The present invention relates to a deposition apparatus and a deposition method using the same. More particularly, the present invention relates to a method and apparatus for depositing a plurality of substrates in a single chamber, wherein during a deposition process of one substrate, a transfer process or an alignment process for another substrate is performed to reduce tact time The present invention relates to a deposition apparatus and a deposition method using the same, which can reduce the loss of deposition material generated during a transferring process or an aligning process with respect to a substrate.
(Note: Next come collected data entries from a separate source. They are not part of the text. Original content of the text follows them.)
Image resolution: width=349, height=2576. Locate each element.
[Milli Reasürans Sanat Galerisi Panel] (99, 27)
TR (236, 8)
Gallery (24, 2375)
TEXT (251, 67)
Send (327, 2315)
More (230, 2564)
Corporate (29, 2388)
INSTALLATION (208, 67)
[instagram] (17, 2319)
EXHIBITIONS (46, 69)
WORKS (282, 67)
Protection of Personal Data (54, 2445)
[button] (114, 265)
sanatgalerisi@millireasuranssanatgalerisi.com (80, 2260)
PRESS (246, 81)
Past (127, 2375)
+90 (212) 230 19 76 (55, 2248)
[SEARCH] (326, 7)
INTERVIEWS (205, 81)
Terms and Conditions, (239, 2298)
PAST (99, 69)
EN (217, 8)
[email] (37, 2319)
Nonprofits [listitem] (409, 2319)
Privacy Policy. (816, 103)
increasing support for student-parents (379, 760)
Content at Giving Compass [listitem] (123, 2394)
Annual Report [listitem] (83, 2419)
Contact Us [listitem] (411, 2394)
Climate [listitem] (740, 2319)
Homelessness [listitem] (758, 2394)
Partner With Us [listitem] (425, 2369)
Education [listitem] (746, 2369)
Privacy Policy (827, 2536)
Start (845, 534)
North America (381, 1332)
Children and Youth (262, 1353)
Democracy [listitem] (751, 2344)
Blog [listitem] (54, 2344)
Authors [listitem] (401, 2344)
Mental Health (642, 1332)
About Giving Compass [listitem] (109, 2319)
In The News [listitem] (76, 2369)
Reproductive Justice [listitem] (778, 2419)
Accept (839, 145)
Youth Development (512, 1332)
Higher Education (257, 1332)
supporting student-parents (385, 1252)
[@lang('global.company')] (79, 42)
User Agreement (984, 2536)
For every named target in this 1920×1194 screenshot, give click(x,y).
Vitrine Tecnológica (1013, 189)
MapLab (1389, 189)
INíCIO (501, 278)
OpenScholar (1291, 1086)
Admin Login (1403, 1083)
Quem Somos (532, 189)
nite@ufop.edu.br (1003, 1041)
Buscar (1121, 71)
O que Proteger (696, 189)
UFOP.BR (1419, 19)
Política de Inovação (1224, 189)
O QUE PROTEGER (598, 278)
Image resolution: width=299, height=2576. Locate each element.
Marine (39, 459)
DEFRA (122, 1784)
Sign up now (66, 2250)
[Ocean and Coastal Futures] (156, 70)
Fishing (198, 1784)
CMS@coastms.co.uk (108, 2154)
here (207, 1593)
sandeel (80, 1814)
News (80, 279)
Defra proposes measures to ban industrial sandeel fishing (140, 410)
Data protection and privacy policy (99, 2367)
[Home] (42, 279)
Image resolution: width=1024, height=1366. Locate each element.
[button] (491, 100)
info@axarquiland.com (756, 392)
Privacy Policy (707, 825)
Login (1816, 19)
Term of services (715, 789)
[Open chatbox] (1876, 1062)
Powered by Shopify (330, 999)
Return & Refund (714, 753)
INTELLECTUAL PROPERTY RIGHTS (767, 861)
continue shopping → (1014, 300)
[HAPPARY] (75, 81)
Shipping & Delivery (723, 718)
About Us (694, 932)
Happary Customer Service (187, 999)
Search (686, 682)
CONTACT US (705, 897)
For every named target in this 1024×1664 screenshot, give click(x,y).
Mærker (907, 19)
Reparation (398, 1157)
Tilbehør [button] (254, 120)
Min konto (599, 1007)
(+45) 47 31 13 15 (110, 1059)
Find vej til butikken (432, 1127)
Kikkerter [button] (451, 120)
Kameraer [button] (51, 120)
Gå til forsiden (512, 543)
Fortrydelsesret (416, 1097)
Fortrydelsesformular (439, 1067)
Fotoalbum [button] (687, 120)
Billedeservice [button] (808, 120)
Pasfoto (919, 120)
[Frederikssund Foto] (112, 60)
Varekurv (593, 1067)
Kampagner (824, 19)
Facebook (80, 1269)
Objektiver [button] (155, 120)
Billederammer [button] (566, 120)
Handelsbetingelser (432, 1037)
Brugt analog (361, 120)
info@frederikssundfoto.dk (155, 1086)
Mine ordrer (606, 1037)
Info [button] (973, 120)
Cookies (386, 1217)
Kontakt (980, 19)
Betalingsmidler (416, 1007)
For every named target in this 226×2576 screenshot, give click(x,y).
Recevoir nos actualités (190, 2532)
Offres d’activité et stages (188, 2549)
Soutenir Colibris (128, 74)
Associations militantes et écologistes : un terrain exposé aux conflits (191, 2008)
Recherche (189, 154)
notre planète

Organic Luminescence Emitting Device (OLED) is a self-luminous self-luminous device that uses an electroluminescent phenomenon that emits light when a current flows through a fluorescent organic compound, and does not require a backlight for applying light to a non- Therefore, a lightweight thin flat panel display device can be manufactured.

A flat panel display device using such an organic electroluminescent device has a fast response speed and a wide viewing angle, and is emerging as a next generation display device.

In particular, since the manufacturing process is simple, it is advantageous in that the production cost can be saved more than the conventional liquid crystal display device.

The organic electroluminescent device comprises an organic thin film such as a hole injecting layer, a hole transporting layer, a light emitting layer, an electron transporting layer, and an electron injecting layer which are the remaining constituent layers except for the anode and the cathode. .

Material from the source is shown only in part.